Reproduce each of the following rows verbatim.

>>>>>

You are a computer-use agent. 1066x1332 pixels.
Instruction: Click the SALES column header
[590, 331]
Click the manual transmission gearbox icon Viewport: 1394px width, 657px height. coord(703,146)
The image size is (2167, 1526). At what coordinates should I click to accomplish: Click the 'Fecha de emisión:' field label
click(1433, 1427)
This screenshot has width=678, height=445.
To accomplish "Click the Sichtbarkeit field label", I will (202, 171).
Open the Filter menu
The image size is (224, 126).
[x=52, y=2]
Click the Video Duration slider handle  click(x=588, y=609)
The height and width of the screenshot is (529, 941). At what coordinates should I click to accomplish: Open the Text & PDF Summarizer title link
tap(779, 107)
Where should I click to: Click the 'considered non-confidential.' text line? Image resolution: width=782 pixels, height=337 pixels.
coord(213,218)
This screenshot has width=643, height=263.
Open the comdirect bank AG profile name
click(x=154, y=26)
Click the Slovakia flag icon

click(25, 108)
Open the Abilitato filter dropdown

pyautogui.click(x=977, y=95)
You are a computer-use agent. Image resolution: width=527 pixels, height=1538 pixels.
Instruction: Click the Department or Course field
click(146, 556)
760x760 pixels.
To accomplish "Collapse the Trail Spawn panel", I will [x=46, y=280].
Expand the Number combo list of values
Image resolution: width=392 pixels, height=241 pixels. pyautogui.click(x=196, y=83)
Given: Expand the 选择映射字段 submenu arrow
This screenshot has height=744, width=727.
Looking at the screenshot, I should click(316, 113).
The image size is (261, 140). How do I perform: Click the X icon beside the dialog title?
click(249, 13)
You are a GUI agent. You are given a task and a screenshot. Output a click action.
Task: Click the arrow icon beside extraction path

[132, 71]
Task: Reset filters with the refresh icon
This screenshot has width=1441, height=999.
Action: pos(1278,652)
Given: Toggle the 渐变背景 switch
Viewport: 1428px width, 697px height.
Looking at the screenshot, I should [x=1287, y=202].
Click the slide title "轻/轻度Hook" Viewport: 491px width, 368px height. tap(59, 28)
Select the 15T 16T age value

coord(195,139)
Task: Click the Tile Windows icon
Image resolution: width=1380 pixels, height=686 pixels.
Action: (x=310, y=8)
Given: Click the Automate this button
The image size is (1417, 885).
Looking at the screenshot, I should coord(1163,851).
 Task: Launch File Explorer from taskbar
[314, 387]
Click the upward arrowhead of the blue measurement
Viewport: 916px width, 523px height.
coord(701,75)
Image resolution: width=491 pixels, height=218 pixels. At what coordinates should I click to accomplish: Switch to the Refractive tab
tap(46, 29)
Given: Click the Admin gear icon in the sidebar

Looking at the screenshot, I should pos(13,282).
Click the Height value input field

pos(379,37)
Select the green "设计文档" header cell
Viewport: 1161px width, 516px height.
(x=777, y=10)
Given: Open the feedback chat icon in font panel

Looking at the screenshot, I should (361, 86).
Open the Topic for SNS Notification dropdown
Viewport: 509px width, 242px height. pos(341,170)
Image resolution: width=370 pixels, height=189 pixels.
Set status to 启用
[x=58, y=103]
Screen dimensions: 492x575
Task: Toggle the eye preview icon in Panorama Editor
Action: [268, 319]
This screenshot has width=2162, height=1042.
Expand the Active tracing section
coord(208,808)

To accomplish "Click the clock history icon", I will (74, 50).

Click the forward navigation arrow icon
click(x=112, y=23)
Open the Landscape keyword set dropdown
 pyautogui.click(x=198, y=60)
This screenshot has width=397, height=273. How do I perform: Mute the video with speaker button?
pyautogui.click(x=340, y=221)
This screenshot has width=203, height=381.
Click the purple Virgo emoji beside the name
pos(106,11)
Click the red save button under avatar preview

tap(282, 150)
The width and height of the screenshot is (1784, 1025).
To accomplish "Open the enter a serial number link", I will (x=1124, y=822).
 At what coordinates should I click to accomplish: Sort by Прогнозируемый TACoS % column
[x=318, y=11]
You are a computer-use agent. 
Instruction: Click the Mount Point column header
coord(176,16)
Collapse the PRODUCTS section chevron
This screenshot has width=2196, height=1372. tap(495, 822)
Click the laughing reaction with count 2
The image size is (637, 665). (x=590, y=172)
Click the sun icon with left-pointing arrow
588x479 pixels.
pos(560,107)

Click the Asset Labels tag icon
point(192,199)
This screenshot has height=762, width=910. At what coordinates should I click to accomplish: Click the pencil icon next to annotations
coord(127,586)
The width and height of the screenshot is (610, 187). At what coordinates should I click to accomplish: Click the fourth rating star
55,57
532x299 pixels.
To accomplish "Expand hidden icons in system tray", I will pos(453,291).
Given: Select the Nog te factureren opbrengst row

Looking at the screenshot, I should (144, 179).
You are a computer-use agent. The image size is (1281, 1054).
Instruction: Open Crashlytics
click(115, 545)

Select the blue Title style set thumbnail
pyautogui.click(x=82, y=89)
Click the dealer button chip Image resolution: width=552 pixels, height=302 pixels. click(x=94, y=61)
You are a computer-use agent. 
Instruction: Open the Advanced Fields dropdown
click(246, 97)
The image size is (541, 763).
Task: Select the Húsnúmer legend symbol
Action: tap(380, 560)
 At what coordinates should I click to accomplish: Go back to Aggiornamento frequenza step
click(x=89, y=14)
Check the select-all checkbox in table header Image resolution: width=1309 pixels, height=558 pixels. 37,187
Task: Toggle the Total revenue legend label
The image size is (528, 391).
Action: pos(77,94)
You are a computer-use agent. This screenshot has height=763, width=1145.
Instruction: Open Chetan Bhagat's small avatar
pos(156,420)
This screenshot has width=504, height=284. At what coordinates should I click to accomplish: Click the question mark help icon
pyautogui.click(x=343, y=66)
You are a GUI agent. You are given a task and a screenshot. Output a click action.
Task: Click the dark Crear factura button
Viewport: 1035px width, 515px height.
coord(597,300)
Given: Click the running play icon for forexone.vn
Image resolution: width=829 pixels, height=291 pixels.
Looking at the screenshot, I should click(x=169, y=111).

<<<<<

◆ Problem solution
You are a computer-use agent. 1066x1332 pixels.
Instruction: Click the SALES column header
[590, 331]
Click the manual transmission gearbox icon Viewport: 1394px width, 657px height. coord(703,146)
The image size is (2167, 1526). At what coordinates should I click to accomplish: Click the 'Fecha de emisión:' field label
click(1433, 1427)
This screenshot has width=678, height=445.
To accomplish "Click the Sichtbarkeit field label", I will (202, 171).
Open the Filter menu
The image size is (224, 126).
[x=52, y=2]
Click the Video Duration slider handle  click(x=588, y=609)
The height and width of the screenshot is (529, 941). At what coordinates should I click to accomplish: Open the Text & PDF Summarizer title link
tap(779, 107)
Where should I click to: Click the 'considered non-confidential.' text line? Image resolution: width=782 pixels, height=337 pixels.
coord(213,218)
This screenshot has width=643, height=263.
Open the comdirect bank AG profile name
click(x=154, y=26)
Click the Slovakia flag icon

click(25, 108)
Open the Abilitato filter dropdown

pyautogui.click(x=977, y=95)
You are a computer-use agent. Image resolution: width=527 pixels, height=1538 pixels.
Instruction: Click the Department or Course field
click(146, 556)
760x760 pixels.
To accomplish "Collapse the Trail Spawn panel", I will [x=46, y=280].
Expand the Number combo list of values
Image resolution: width=392 pixels, height=241 pixels. pyautogui.click(x=196, y=83)
Given: Expand the 选择映射字段 submenu arrow
This screenshot has height=744, width=727.
Looking at the screenshot, I should click(316, 113).
The image size is (261, 140). How do I perform: Click the X icon beside the dialog title?
click(249, 13)
You are a GUI agent. You are given a task and a screenshot. Output a click action.
Task: Click the arrow icon beside extraction path

[132, 71]
Task: Reset filters with the refresh icon
This screenshot has width=1441, height=999.
Action: pos(1278,652)
Given: Toggle the 渐变背景 switch
Viewport: 1428px width, 697px height.
Looking at the screenshot, I should [x=1287, y=202].
Click the slide title "轻/轻度Hook" Viewport: 491px width, 368px height. tap(59, 28)
Select the 15T 16T age value

coord(195,139)
Task: Click the Tile Windows icon
Image resolution: width=1380 pixels, height=686 pixels.
Action: (x=310, y=8)
Given: Click the Automate this button
The image size is (1417, 885).
Looking at the screenshot, I should coord(1163,851).
 Task: Launch File Explorer from taskbar
[314, 387]
Click the upward arrowhead of the blue measurement
Viewport: 916px width, 523px height.
coord(701,75)
Image resolution: width=491 pixels, height=218 pixels. At what coordinates should I click to accomplish: Switch to the Refractive tab
tap(46, 29)
Given: Click the Admin gear icon in the sidebar

Looking at the screenshot, I should pos(13,282).
Click the Height value input field

pos(379,37)
Select the green "设计文档" header cell
Viewport: 1161px width, 516px height.
(x=777, y=10)
Given: Open the feedback chat icon in font panel

Looking at the screenshot, I should (361, 86).
Open the Topic for SNS Notification dropdown
Viewport: 509px width, 242px height. pos(341,170)
Image resolution: width=370 pixels, height=189 pixels.
Set status to 启用
[x=58, y=103]
Screen dimensions: 492x575
Task: Toggle the eye preview icon in Panorama Editor
Action: [268, 319]
This screenshot has width=2162, height=1042.
Expand the Active tracing section
coord(208,808)

To accomplish "Click the clock history icon", I will (74, 50).

Click the forward navigation arrow icon
click(x=112, y=23)
Open the Landscape keyword set dropdown
 pyautogui.click(x=198, y=60)
This screenshot has width=397, height=273. How do I perform: Mute the video with speaker button?
pyautogui.click(x=340, y=221)
This screenshot has width=203, height=381.
Click the purple Virgo emoji beside the name
pos(106,11)
Click the red save button under avatar preview

tap(282, 150)
The width and height of the screenshot is (1784, 1025).
To accomplish "Open the enter a serial number link", I will (x=1124, y=822).
 At what coordinates should I click to accomplish: Sort by Прогнозируемый TACoS % column
[x=318, y=11]
You are a computer-use agent. 
Instruction: Click the Mount Point column header
coord(176,16)
Collapse the PRODUCTS section chevron
This screenshot has width=2196, height=1372. tap(495, 822)
Click the laughing reaction with count 2
The image size is (637, 665). (x=590, y=172)
Click the sun icon with left-pointing arrow
588x479 pixels.
pos(560,107)

Click the Asset Labels tag icon
point(192,199)
This screenshot has height=762, width=910. At what coordinates should I click to accomplish: Click the pencil icon next to annotations
coord(127,586)
The width and height of the screenshot is (610, 187). At what coordinates should I click to accomplish: Click the fourth rating star
55,57
532x299 pixels.
To accomplish "Expand hidden icons in system tray", I will pos(453,291).
Given: Select the Nog te factureren opbrengst row

Looking at the screenshot, I should (144, 179).
You are a computer-use agent. The image size is (1281, 1054).
Instruction: Open Crashlytics
click(115, 545)

Select the blue Title style set thumbnail
pyautogui.click(x=82, y=89)
Click the dealer button chip Image resolution: width=552 pixels, height=302 pixels. click(x=94, y=61)
You are a computer-use agent. 
Instruction: Open the Advanced Fields dropdown
click(246, 97)
The image size is (541, 763).
Task: Select the Húsnúmer legend symbol
Action: tap(380, 560)
 At what coordinates should I click to accomplish: Go back to Aggiornamento frequenza step
click(x=89, y=14)
Check the select-all checkbox in table header Image resolution: width=1309 pixels, height=558 pixels. 37,187
Task: Toggle the Total revenue legend label
The image size is (528, 391).
Action: pos(77,94)
You are a computer-use agent. This screenshot has height=763, width=1145.
Instruction: Open Chetan Bhagat's small avatar
pos(156,420)
This screenshot has width=504, height=284. At what coordinates should I click to accomplish: Click the question mark help icon
pyautogui.click(x=343, y=66)
You are a GUI agent. You are given a task and a screenshot. Output a click action.
Task: Click the dark Crear factura button
Viewport: 1035px width, 515px height.
coord(597,300)
Given: Click the running play icon for forexone.vn
Image resolution: width=829 pixels, height=291 pixels.
Looking at the screenshot, I should click(x=169, y=111).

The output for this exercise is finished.